(Stored data entries)
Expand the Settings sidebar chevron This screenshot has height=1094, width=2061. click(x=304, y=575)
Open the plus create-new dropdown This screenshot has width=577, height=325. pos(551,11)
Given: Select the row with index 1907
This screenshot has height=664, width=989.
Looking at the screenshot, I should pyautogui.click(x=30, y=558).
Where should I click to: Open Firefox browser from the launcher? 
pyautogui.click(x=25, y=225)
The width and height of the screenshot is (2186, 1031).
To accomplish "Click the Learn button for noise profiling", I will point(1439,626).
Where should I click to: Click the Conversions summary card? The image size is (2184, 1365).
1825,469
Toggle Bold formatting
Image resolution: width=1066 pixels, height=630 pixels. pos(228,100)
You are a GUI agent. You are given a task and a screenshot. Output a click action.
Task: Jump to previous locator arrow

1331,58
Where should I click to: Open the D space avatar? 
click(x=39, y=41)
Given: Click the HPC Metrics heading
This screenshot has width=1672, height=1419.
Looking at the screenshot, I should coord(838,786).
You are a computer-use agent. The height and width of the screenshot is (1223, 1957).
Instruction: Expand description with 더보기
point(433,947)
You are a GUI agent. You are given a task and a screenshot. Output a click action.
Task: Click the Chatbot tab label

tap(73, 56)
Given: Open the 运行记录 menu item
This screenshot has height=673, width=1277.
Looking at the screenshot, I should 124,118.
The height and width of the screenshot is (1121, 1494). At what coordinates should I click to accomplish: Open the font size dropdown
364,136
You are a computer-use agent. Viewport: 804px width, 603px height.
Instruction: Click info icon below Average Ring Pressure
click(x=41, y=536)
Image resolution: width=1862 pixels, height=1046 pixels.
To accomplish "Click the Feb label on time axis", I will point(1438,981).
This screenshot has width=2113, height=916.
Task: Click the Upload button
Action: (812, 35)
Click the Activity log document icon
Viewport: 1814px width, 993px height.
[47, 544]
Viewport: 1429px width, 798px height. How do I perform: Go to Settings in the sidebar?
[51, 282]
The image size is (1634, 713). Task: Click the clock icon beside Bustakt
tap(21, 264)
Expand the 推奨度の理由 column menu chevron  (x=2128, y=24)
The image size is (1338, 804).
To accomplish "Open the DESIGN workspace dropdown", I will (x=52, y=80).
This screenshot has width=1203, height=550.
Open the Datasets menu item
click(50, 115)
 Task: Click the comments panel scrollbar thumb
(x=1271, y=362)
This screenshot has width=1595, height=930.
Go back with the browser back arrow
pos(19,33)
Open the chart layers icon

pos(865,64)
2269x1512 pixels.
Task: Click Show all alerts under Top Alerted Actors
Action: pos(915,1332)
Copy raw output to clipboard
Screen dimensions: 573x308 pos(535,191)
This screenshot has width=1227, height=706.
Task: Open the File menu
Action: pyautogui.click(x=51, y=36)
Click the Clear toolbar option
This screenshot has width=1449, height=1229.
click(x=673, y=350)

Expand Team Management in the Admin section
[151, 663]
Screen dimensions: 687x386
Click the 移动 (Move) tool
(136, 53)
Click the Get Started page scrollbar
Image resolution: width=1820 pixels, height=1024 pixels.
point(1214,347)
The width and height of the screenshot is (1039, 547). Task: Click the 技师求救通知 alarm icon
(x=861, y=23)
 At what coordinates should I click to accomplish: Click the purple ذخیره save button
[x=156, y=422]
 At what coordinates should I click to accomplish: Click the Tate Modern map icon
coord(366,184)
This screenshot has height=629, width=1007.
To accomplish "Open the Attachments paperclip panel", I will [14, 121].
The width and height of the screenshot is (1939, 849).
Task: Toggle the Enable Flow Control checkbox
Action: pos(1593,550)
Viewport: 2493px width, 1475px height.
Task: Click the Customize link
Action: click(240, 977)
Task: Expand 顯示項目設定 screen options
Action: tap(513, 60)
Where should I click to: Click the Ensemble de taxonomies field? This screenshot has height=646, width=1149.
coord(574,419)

* **EXERCISE DETAILS**:
Filter the entries above down to the lines containing the word "agent".

* **TASK ANSWER**:
You are a GUI agent. You are given a task and a screenshot. Output a click action.
You are a computer-use agent. The height and width of the screenshot is (1223, 1957).
You are a GUI agent. You are given a task and a screenshot. Output a click action.
You are a computer-use agent. Viewport: 804px width, 603px height.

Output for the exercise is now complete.